* TASK STATEMENT:
Copy out each line of the data that holds the string "will".

(SOURCE DATA begins)

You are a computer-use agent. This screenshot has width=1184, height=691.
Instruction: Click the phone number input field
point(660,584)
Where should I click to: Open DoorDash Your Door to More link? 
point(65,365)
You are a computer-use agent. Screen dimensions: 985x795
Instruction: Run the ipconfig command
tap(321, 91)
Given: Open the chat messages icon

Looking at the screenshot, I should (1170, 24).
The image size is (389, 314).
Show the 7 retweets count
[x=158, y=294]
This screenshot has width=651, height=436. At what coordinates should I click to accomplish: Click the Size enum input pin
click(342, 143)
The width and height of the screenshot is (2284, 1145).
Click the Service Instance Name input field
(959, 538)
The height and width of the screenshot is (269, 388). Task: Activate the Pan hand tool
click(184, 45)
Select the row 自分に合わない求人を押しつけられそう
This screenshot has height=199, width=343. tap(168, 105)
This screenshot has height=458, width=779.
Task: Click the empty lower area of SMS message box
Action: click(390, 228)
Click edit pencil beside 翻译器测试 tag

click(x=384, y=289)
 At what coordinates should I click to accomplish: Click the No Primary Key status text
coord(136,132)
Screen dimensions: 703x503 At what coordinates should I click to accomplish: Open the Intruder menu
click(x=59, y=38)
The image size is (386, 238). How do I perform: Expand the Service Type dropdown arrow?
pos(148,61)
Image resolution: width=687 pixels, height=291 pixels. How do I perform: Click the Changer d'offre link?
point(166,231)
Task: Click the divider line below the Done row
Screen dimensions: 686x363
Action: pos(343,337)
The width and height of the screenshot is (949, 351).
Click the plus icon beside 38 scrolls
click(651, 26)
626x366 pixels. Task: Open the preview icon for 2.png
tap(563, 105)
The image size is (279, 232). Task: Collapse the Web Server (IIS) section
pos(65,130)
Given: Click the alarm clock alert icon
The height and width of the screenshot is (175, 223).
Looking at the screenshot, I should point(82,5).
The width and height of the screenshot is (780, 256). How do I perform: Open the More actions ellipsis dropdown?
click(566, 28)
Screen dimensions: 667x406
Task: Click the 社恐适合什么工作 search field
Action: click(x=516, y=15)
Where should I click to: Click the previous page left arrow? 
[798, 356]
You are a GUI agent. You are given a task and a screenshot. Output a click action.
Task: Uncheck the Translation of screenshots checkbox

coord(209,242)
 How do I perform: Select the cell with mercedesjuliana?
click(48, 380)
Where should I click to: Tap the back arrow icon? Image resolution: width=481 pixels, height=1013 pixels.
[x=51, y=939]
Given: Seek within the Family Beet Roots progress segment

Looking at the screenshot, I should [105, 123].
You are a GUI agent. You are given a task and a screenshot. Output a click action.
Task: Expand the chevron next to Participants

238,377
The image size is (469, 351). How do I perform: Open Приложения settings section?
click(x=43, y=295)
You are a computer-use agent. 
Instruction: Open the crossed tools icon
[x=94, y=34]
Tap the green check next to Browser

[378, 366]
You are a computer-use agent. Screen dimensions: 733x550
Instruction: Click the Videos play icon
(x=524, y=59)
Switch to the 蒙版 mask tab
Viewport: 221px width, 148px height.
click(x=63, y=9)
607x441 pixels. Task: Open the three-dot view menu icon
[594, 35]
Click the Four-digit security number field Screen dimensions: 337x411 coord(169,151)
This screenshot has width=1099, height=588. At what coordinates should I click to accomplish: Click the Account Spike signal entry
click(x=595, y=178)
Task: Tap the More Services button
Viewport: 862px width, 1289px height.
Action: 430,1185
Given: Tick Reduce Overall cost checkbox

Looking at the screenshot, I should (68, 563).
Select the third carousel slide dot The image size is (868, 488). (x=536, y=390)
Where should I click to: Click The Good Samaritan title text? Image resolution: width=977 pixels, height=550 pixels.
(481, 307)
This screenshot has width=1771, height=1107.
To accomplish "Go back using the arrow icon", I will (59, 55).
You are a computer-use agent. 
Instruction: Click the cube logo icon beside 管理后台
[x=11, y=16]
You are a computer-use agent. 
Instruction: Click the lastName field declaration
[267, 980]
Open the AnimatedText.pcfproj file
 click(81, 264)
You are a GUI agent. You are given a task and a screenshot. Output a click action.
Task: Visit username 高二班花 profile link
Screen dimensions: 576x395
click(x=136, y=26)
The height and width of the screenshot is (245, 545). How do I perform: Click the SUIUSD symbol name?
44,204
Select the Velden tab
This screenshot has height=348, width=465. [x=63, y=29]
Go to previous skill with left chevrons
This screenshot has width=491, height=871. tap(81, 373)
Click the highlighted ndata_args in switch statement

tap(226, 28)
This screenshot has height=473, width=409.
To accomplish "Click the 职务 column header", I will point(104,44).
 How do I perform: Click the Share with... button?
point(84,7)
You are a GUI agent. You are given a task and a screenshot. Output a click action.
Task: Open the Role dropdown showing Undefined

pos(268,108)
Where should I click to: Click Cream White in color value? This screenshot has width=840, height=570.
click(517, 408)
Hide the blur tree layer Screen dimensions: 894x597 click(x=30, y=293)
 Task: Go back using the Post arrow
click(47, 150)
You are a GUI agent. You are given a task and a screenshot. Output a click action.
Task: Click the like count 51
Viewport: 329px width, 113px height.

(SOURCE DATA ends)

* ANSWER SECTION:
To accomplish "Go back using the arrow icon", I will (59, 55).
To accomplish "Click the 职务 column header", I will point(104,44).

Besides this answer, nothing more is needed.